Forum Moderators: Robert Charlton & goodroi
Mozilla browsers support a feature called link prefetching, which allows a web page to tell the browser to prefetch a url if it is idle. Google has been using this technique in their search results, telling Mozilla to start loading the first result. I also noticed that MXNA 2.0 is including 3 prefetch tags.
How to you tell the browser to prefetch a url?
By using the following code:
<link rel="prefetch" href="http://url.to.prefetch/" />
How can I detect prefetching on my web site?
When mozilla does a prefetch, it sends a header X-moz: prefetch, you can then block based on that header.

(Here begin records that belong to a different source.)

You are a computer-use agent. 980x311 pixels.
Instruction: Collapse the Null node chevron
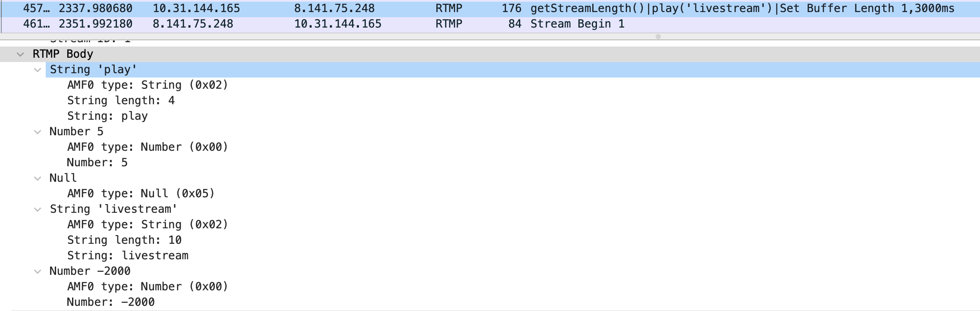[x=38, y=178]
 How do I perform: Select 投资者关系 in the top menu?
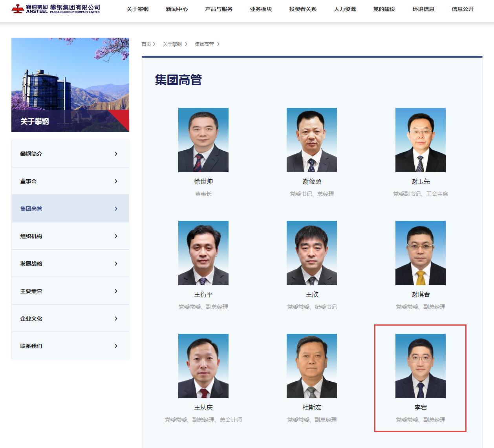[x=303, y=9]
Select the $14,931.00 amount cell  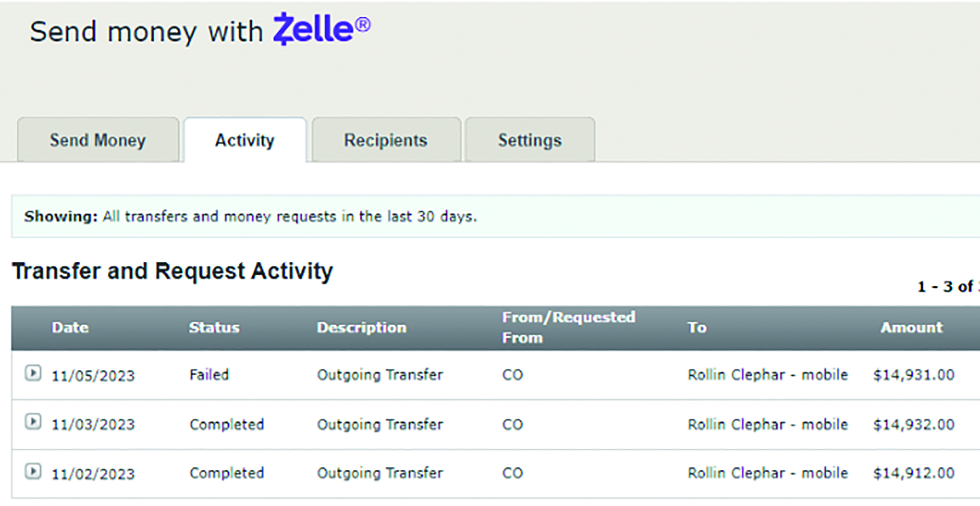pos(914,375)

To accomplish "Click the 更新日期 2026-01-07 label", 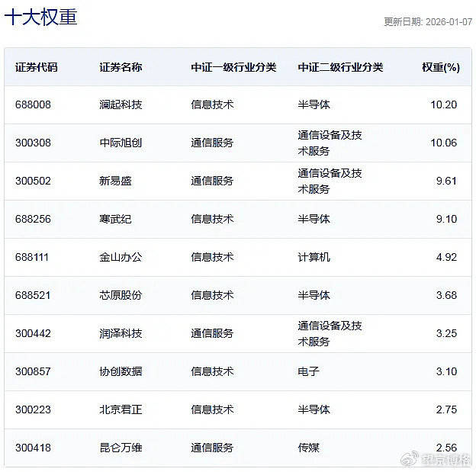I will tap(427, 22).
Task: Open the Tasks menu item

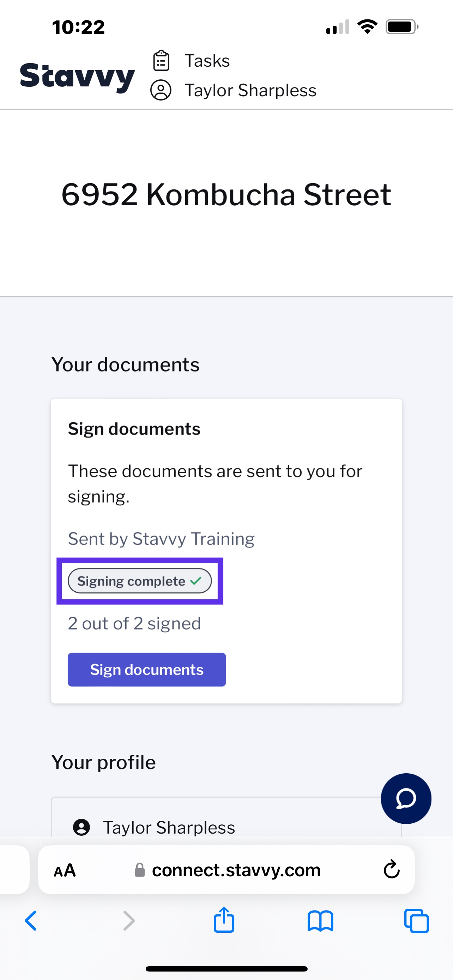Action: point(207,60)
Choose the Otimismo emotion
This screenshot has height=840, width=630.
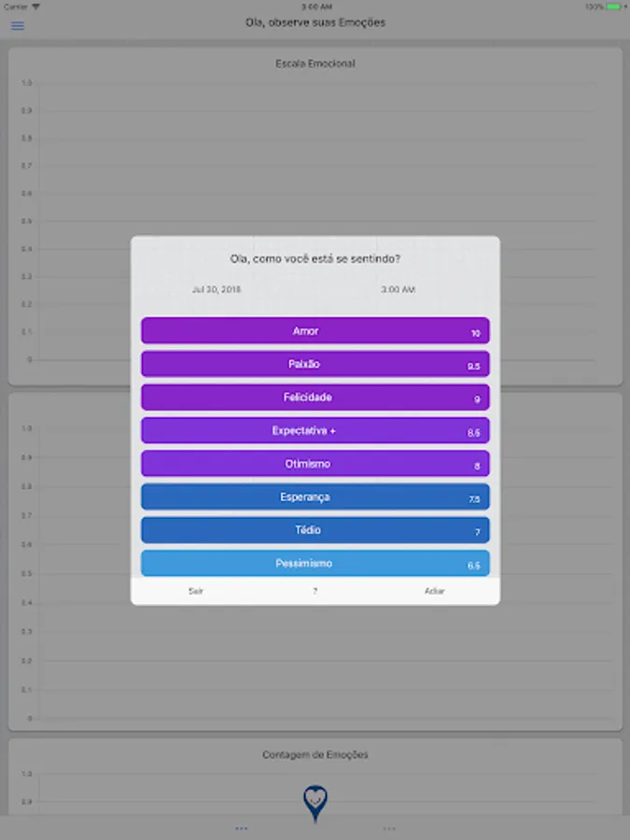(315, 464)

Google recommends sending a 404 back to block the prefetch.
How can I block prefetching?
Using mod_rewrite to send a 404:
RewriteEngine On
SetEnvIf X-moz prefetch HAS_X-moz
RewriteCond %{ENV:HAS_X-moz} prefetch
RewriteRule .* /prefetch-attempt [L]
This will redirect all prefetch-attempts to /prefetch-attempt as long as that file doesn't exist, the client will get a 404.
You could also block with a 503 Forbidden response:
RewriteEngine On
SetEnvIf X-moz prefetch HAS_X-moz
RewriteCond %{ENV:HAS_X-moz} prefetch
RewriteRule .* [F,L]
17. How can I opt my website out of Chrome Instant URL loading?

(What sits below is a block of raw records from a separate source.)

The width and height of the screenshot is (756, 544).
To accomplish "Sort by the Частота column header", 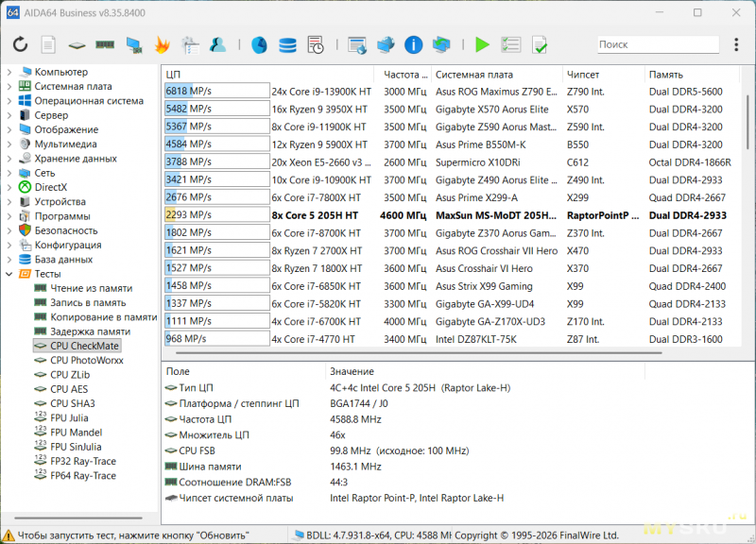I will point(405,75).
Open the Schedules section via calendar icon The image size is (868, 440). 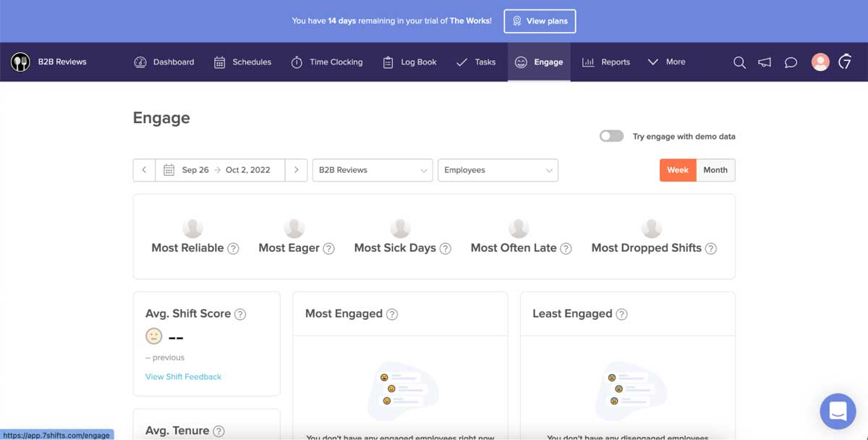tap(218, 62)
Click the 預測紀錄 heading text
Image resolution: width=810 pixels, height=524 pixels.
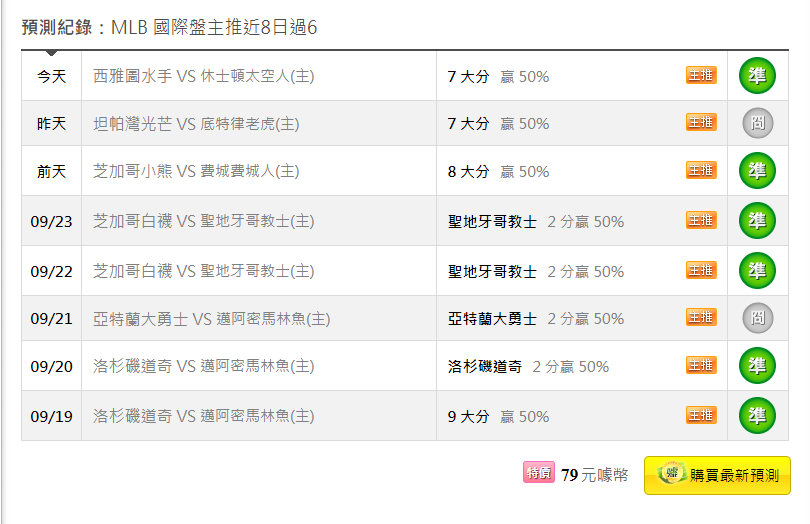57,27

If a Google Chrome user has enabled the "Chrome Instant" feature, most webpages will load as soon as the URL has been typed into the address bar, before the user hits Enter.
If you are a website administrator, you can prevent Google Chrome from exhibiting this behavior on your website:
- When Google Chrome makes the request to your website server, it will send the following header:
X-Purpose: instant- Detect this, and return an HTTP 403 ("Forbidden") status code.
- When Google Chrome receives this status code, it will add your website to a blacklist maintained on the client. This blacklist will last the duration of that user’s browsing session.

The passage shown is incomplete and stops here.